Conversely, in first-tier markets, pronounced demand growth fosters excessive new development. In several Texas markets, for example, the job and household growth that fuel housing demand have been remarkably strong. The local governments aren’t extremists in their opposition to new residential and commercial developments.



Geographical areas:



Proximity to an investment is key in these types of markets. Through the last recession, many of the secondary- and tertiary-market investments that experienced trouble suffered because out-of-town Investors lacked a realistic understanding of the local markets in which they invested, and that rarely visited them. Thus, when times became tough, those Investors didn’t know where to begin to address those challenges, including their lenders which didn’t know how to apply work-out scenarios.



In secondary and tertiary-markets flying-to a distant may not be an option, due to the time involved and commercial-flights limitations. Unless the Investors accesses these markets by investing alongside local and regionally-focused developers and lenders, the Investor is starting out with a disadvantage.

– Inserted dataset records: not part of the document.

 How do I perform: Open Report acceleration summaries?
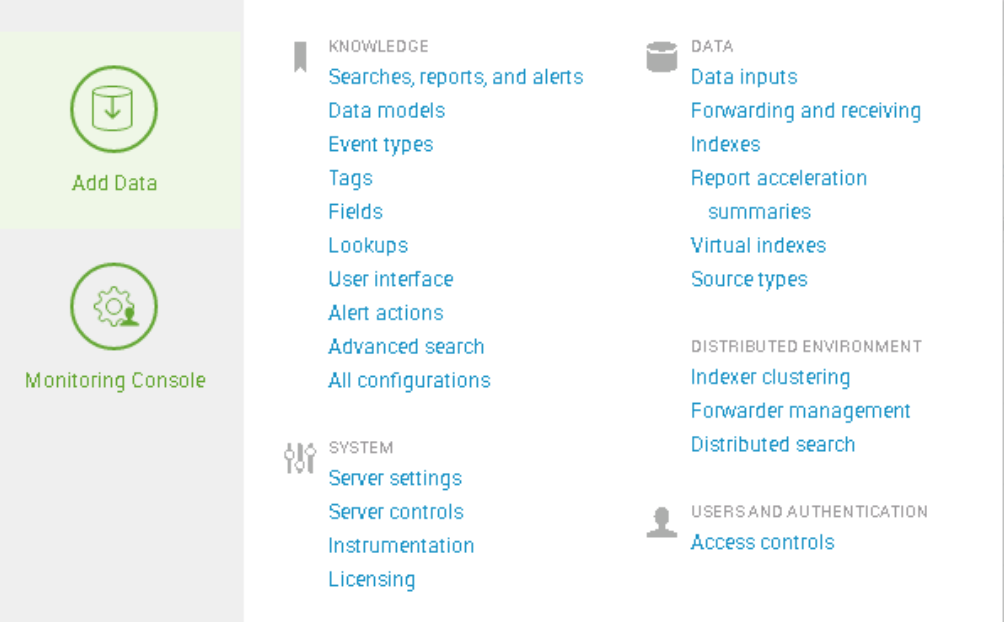click(x=778, y=178)
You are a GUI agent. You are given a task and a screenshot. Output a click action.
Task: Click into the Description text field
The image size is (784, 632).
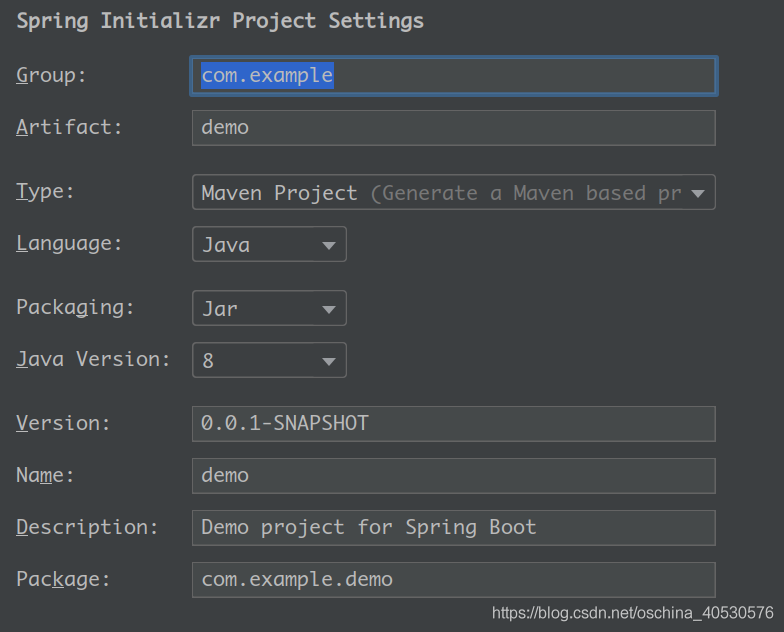click(x=453, y=528)
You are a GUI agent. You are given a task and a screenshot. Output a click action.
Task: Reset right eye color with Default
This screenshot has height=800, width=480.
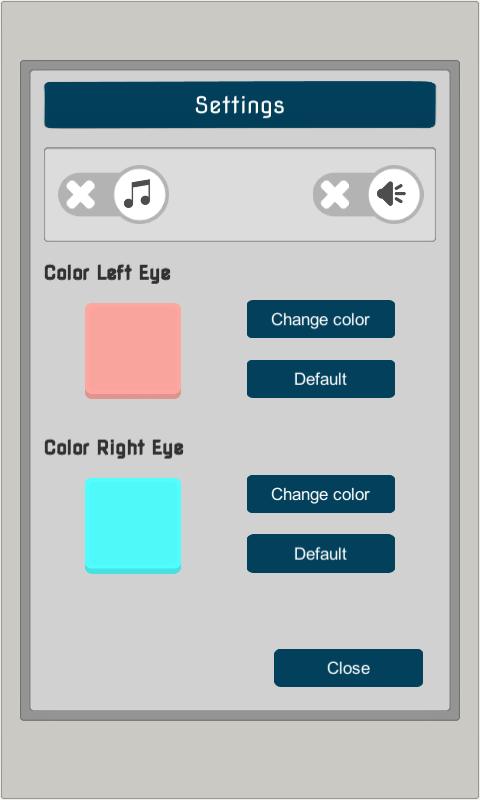click(321, 554)
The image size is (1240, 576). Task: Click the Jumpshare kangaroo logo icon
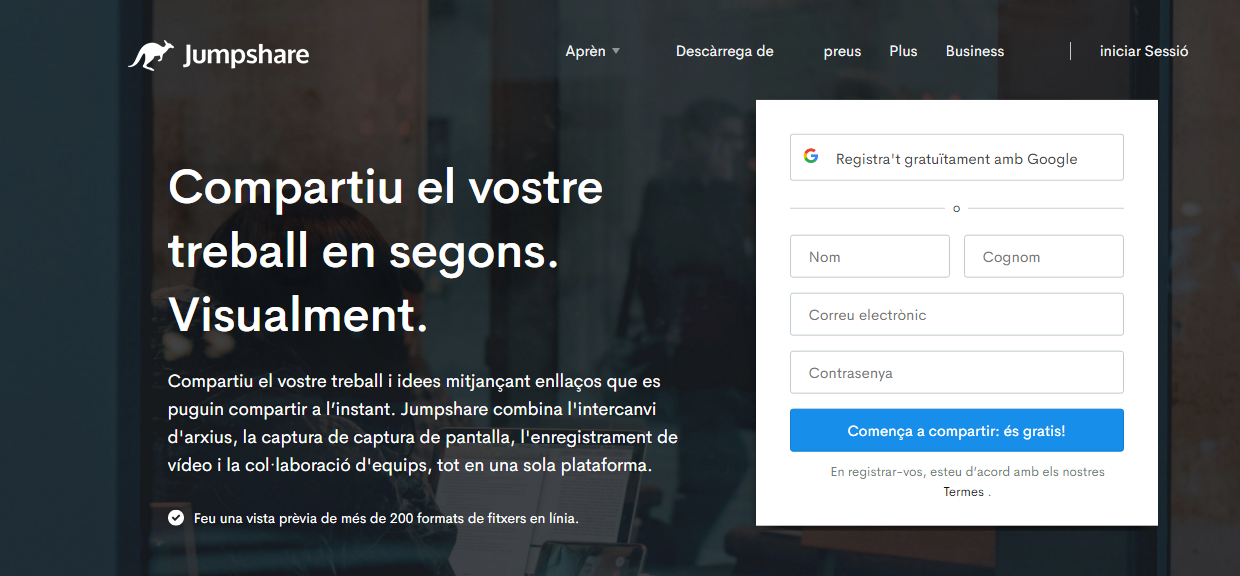click(x=150, y=55)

Don’t underestimate the local advantage:



Although many local and regional Investors may not appear to be very sophisticated, be careful not to underestimate the well-connected owners that live and breathe those markets every day.



Local real estate investors elect their local politicians, pay their taxes to the local governments, and are country club members with the owners of the primary local employers. Local players may have shortcomings in apparent sophistication, but they overcome it through local business-savvy and local-insight that can’t be found on the Internet.



Less-conventional market analysis:



Market information packaged up nicely is more difficult to find regarding secondary and tertiary opportunities. Visiting with the staff of a convenience store located at “Main St” within a submarket can be more useful than reading a quarterly magazine.



The local sources in secondary and tertiary markets are decent and reliable. Since everything is more tight-knit, it makes easier to keep up with another people’s business.



Regional Investors



Real Estate is local, and you should consider partnering with locals if you are planning investing in those markets. experience and local knowledge are highly needed when looking at risk-adjusted returns.